(EXCERPTED RECORDS begins)

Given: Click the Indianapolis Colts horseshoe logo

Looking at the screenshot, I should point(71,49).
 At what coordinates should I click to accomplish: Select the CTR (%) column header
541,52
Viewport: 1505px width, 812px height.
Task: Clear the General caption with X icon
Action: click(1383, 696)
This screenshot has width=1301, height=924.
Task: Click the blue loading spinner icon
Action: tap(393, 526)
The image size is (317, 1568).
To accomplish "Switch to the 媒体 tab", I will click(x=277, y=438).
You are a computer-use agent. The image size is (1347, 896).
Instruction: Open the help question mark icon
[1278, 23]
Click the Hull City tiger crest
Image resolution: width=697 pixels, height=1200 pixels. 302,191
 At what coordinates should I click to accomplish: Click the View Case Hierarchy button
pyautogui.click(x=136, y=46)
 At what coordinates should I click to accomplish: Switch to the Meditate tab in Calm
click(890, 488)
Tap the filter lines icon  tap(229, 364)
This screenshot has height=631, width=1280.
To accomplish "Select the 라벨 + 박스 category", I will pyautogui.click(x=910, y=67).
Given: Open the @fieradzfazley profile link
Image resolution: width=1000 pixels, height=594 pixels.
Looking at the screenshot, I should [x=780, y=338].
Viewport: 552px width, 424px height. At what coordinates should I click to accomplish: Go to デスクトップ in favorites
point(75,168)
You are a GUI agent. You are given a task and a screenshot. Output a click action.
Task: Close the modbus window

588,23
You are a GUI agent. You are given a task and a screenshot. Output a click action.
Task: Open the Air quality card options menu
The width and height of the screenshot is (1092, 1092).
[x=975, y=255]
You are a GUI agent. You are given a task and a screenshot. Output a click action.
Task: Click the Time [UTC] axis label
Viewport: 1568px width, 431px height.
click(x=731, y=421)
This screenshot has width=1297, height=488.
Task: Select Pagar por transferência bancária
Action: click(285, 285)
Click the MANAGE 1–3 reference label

(EXCERPTED RECORDS ends)

### ASSIGNMENT
Reproduce the full listing above, keeping every line intact.

### SOLUTION BELOW
Given: Click the Indianapolis Colts horseshoe logo

Looking at the screenshot, I should point(71,49).
 At what coordinates should I click to accomplish: Select the CTR (%) column header
541,52
Viewport: 1505px width, 812px height.
Task: Clear the General caption with X icon
Action: click(1383, 696)
This screenshot has width=1301, height=924.
Task: Click the blue loading spinner icon
Action: tap(393, 526)
The image size is (317, 1568).
To accomplish "Switch to the 媒体 tab", I will click(x=277, y=438).
You are a computer-use agent. The image size is (1347, 896).
Instruction: Open the help question mark icon
[1278, 23]
Click the Hull City tiger crest
Image resolution: width=697 pixels, height=1200 pixels. 302,191
 At what coordinates should I click to accomplish: Click the View Case Hierarchy button
pyautogui.click(x=136, y=46)
 At what coordinates should I click to accomplish: Switch to the Meditate tab in Calm
click(890, 488)
Tap the filter lines icon  tap(229, 364)
This screenshot has height=631, width=1280.
To accomplish "Select the 라벨 + 박스 category", I will pyautogui.click(x=910, y=67).
Given: Open the @fieradzfazley profile link
Image resolution: width=1000 pixels, height=594 pixels.
Looking at the screenshot, I should [x=780, y=338].
Viewport: 552px width, 424px height. At what coordinates should I click to accomplish: Go to デスクトップ in favorites
point(75,168)
You are a GUI agent. You are given a task and a screenshot. Output a click action.
Task: Close the modbus window

588,23
You are a GUI agent. You are given a task and a screenshot. Output a click action.
Task: Open the Air quality card options menu
The width and height of the screenshot is (1092, 1092).
[x=975, y=255]
You are a GUI agent. You are given a task and a screenshot. Output a click action.
Task: Click the Time [UTC] axis label
Viewport: 1568px width, 431px height.
click(x=731, y=421)
This screenshot has width=1297, height=488.
Task: Select Pagar por transferência bancária
Action: click(285, 285)
Click the MANAGE 1–3 reference label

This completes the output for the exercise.